- Born: June 17, 1960 Huntsville, Alabama, U.S.
- Died: November 6, 2022 (aged 62) Toney, Alabama, U.S.

= Gary Wade Finley =

American racing driver

Gary Wade Finley Jr. (June 17, 1960 – November 6, 2022) was an American multiple time champion at Huntsville (AL) Speedway. Finley won the 1989 NASCAR Charlotte/Daytona Dash Series championship. Finley won the Daytona 200 event that year for the series.

Finley competed in one ARCA Racing Series race in 1984. He finished seventh. He also competed in two NASCAR Southeast Series events in 1993.
He arrived at Nashville Speedway USA in 1999 to compete in the NASCAR SuperTruck division at Nashville Speedway USA. The speedway was promoted by Alabama's Bob Harmon.
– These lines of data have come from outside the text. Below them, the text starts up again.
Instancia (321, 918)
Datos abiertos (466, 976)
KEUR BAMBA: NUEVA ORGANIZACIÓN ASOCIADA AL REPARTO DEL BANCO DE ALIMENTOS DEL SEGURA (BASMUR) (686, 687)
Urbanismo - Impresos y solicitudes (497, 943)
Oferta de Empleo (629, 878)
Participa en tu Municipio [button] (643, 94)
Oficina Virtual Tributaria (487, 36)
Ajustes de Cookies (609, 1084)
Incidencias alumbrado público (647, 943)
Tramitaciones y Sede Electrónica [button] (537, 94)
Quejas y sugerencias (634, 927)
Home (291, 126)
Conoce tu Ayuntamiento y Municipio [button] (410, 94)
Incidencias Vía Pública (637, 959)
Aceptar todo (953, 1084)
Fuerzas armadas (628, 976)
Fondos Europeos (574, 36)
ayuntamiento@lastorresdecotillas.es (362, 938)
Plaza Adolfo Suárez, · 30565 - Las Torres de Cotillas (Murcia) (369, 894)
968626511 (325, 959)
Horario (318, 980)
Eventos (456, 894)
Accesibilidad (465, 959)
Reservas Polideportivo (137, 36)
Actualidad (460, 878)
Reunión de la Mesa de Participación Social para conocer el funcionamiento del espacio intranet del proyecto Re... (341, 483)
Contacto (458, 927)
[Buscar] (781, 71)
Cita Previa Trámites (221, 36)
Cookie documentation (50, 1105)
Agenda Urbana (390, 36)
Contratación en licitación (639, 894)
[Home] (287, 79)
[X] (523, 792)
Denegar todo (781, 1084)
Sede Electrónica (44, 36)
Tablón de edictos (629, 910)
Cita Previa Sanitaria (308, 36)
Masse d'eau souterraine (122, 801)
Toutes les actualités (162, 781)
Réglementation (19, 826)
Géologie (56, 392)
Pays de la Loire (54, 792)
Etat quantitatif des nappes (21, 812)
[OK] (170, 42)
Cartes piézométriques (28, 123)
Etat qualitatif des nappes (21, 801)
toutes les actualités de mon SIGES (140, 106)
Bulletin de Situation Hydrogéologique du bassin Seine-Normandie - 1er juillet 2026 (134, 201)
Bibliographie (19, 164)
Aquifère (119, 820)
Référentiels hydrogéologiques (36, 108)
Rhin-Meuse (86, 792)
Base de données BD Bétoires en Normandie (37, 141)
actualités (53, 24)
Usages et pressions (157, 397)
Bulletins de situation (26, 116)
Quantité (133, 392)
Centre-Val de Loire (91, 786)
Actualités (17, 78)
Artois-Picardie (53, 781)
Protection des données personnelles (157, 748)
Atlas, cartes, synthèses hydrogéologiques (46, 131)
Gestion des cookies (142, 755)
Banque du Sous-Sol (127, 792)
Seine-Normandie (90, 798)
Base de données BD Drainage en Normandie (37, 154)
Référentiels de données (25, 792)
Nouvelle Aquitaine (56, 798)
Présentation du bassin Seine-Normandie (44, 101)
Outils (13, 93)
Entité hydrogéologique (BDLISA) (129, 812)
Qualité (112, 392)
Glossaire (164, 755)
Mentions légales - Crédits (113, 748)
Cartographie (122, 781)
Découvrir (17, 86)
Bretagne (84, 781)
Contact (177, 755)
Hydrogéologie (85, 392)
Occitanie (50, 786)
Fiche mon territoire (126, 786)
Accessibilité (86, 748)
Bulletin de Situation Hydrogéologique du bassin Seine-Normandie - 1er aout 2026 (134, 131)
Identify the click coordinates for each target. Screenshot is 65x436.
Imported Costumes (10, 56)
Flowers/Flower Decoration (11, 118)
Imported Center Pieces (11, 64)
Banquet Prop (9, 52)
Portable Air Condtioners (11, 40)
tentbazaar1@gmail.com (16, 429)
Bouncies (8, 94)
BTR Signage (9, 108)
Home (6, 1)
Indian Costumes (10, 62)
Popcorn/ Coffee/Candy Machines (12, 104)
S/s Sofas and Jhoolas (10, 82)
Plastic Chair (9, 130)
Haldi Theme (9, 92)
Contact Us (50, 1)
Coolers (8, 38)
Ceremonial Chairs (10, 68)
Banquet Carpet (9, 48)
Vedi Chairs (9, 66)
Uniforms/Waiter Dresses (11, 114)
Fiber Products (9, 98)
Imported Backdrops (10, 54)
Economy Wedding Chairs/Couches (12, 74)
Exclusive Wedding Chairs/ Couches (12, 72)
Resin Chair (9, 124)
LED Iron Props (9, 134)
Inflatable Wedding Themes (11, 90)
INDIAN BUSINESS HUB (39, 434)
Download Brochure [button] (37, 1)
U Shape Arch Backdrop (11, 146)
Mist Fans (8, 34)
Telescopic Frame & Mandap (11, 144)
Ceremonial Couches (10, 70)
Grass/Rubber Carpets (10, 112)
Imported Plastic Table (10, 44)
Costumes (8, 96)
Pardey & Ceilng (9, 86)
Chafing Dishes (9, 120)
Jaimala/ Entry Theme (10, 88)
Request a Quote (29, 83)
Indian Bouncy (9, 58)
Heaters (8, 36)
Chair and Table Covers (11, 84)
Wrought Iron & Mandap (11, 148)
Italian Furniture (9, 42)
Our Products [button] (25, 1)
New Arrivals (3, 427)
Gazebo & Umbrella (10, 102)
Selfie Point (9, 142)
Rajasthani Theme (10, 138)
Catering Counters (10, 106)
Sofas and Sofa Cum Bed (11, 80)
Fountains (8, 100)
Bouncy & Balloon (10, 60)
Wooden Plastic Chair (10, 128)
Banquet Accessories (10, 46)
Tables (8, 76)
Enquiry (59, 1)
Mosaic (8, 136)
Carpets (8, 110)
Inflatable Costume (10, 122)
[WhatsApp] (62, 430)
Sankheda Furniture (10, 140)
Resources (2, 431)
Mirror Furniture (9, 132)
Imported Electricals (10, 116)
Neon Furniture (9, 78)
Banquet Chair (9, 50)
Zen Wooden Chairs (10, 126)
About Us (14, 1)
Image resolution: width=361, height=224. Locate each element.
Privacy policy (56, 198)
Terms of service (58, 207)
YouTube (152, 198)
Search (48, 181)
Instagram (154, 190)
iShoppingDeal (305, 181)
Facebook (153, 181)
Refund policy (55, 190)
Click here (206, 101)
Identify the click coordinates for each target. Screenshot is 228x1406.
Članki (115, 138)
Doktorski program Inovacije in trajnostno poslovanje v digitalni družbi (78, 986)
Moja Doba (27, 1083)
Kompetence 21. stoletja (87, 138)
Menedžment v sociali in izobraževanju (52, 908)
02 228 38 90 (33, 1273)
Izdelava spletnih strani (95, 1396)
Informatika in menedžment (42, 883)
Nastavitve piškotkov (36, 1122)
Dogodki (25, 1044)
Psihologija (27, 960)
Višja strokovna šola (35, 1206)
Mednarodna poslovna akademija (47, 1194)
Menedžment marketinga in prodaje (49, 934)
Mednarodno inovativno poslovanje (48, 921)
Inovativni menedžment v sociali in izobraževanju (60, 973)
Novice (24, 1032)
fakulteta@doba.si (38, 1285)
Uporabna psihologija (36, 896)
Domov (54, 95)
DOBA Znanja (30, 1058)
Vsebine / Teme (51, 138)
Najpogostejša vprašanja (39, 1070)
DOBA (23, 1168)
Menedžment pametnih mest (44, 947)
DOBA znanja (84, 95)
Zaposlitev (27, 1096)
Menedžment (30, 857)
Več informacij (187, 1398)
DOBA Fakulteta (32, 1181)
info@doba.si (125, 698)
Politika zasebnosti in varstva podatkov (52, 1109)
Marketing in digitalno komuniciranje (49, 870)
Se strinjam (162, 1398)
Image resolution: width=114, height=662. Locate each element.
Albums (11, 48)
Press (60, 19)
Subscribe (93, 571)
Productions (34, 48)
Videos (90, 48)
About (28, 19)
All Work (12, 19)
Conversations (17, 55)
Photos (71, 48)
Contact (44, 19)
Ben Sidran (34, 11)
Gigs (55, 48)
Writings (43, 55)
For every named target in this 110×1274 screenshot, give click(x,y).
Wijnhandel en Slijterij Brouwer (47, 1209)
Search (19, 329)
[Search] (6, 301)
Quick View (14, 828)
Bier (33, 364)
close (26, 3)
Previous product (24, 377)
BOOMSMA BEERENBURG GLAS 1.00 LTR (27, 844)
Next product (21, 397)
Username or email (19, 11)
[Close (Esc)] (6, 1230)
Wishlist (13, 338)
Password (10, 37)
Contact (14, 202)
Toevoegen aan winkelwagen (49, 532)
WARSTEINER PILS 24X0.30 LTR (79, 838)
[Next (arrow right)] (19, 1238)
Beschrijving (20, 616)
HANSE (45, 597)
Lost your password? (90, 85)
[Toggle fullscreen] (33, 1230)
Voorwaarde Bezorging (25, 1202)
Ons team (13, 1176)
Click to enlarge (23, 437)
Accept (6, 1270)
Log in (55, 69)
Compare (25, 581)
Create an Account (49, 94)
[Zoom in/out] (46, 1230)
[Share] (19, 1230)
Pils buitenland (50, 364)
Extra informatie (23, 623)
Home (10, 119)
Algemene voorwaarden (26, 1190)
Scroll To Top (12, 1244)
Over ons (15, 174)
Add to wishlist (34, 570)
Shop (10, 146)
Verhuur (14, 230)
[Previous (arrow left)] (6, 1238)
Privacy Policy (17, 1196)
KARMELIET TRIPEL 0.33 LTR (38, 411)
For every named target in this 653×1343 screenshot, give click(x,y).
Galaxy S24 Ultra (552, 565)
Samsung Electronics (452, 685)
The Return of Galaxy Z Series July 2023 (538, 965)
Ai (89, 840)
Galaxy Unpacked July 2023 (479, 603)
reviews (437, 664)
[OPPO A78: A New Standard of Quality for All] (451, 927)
Finley at season end claimed the rookie title and the championship title for the 1999 season.

Finley was married to Misty Rose Finley and for the 2016 season headed up the teams of his two sons. Garrett Finley is currently driving the open wheel modified division and actively competes at Huntsville (AL) Speedway. The younger son Austin, competes at Fairgrounds Speedway Nashville in the limited late model division. The 2016 season was his rookie season.

Finley died at his home in Toney, Alabama on November 6, 2022.